Taking a PFA course before disaster strikes enables you to support your community when there is a crisis. You can find courses and information online. This guide is available in a number of languages.

2. Use the trauma experience diagram above to educate about normal trauma responses. When we know what normal trauma responses are, we feel a sense of relief. All the reactions in the diagram are normal at first. Knowing this helps people feel sane and less overwhelmed.

3. Use physical release tools to work with the torrent of emotions and energy. It’s normal to experience fear, pain, anger, and a desire to get revenge and  “even the score,” especially if the traumatic event was deliberately caused. It’s also normal to feel powerless and helpless.

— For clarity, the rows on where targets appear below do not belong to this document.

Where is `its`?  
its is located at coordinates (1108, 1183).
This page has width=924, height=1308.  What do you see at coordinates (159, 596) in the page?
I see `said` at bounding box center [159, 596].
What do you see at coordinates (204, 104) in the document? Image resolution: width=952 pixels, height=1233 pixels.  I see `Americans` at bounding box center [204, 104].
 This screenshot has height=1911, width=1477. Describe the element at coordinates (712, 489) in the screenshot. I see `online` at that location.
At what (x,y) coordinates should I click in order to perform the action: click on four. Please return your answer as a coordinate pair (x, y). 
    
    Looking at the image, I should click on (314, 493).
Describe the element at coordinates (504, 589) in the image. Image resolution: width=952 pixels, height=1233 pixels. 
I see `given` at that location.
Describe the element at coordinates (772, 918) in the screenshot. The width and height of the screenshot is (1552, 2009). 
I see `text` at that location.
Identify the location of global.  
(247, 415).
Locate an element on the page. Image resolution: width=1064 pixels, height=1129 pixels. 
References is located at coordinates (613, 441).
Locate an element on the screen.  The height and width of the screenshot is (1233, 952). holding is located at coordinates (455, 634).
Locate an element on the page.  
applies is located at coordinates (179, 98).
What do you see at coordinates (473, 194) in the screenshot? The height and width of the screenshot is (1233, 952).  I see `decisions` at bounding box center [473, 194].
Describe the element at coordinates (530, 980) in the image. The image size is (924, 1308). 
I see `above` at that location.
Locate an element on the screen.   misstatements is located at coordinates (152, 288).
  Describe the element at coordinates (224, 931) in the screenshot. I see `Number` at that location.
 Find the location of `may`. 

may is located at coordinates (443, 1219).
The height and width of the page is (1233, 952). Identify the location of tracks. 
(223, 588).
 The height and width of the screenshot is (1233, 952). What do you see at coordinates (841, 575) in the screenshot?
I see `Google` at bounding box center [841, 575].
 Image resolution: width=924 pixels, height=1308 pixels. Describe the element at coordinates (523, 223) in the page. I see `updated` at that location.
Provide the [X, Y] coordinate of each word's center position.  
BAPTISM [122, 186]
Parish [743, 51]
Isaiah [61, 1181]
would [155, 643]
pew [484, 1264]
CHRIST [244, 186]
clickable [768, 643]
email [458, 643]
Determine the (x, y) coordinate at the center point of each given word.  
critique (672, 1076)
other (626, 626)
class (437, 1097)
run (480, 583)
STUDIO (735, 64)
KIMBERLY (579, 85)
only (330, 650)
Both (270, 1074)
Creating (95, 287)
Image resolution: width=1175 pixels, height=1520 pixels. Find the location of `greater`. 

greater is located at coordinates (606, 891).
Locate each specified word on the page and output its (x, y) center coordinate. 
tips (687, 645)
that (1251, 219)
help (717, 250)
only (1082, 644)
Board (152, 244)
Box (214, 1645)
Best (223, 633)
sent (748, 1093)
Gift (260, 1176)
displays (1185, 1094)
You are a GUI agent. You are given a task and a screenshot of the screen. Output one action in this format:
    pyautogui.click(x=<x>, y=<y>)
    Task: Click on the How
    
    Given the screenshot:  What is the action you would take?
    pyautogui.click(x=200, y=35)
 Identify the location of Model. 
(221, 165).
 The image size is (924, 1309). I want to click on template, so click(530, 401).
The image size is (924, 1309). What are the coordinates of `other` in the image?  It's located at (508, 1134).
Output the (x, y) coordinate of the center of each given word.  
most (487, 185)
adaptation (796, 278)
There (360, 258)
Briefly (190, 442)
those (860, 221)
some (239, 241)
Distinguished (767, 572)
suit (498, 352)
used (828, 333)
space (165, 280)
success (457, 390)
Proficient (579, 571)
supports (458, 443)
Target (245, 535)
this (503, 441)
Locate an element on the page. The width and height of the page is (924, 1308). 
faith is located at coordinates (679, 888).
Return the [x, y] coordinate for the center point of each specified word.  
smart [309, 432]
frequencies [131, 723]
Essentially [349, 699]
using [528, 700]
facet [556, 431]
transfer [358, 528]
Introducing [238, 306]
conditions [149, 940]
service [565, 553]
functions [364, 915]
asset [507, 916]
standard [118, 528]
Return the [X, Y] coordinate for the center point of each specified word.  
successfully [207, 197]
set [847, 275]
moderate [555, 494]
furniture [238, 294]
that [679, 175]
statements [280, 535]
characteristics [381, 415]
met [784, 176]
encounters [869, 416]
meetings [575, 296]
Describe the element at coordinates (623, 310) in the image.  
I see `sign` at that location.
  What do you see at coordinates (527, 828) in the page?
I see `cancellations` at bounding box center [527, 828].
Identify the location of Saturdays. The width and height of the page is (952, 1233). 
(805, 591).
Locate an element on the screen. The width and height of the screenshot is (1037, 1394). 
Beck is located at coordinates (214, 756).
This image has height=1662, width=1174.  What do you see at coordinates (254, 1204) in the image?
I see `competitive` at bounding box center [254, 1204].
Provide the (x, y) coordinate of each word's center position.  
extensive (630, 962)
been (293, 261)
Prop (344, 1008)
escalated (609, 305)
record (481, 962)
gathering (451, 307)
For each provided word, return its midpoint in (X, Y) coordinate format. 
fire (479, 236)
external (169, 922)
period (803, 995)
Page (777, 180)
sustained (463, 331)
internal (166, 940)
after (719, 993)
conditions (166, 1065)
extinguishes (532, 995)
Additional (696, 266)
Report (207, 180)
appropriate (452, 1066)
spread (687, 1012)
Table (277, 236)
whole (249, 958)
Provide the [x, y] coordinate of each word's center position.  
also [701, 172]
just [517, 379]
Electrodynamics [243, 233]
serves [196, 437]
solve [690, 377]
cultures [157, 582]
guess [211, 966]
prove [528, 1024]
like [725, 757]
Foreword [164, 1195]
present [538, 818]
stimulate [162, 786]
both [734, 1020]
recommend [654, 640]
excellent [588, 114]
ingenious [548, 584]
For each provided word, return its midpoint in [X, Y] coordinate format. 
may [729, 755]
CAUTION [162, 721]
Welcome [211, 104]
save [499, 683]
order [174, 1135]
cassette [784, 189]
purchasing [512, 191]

Physical release exercises are essential to release many of the body’s physical reactions to trauma, calm overwhelming emotions, and may even help prevent PTSD later. This in turn positively impacts our brain’s ability to function well, so we think more clearly. Learn which one works best for you and teach it to others.

4. Know the danger signs of unaddressed traumaThis is explained in the second part of the trauma diagram. Unaddressed trauma can ignite cycles of violence. Knowing how destructive unprocessed trauma reactions are can awaken in us the desire to find healthy ways to address our needs and to heal.

5. Take care of yourself. Don’t forget that if you’re in a helping role in the community or a helper from the outside, you may experience trauma reactions too. Just like in the airline safety videos, you need to “fit your own oxygen mask first” to serve effectively. If you care for yourself, you’ll be more able to lead in a way that helps to calm rather than inflames a tense situation.

Although it’s normal to feel overwhelmed, knowing we have choices in how to respond gives a sense of relief and control.

Individuals, communities, or even entire societies are at a crossroads in choosing how to respond after disaster. The decisions we make at these critical junctures can impact the future for years. The choices are:

Ignore the trauma, which often propels us into cycles of violence against ourselves and others, OR address the trauma and help prevent cycles of violence by using:

  • Physical release exercises, which help to release the fight-flight-freeze reaction, re-establish their brain/body balance, and relieve many typical trauma reactions.
  • Healing tools and processes, which help those affected to examine the meaning of what happened, seek justice in nonviolent ways, and identify and address the root causes.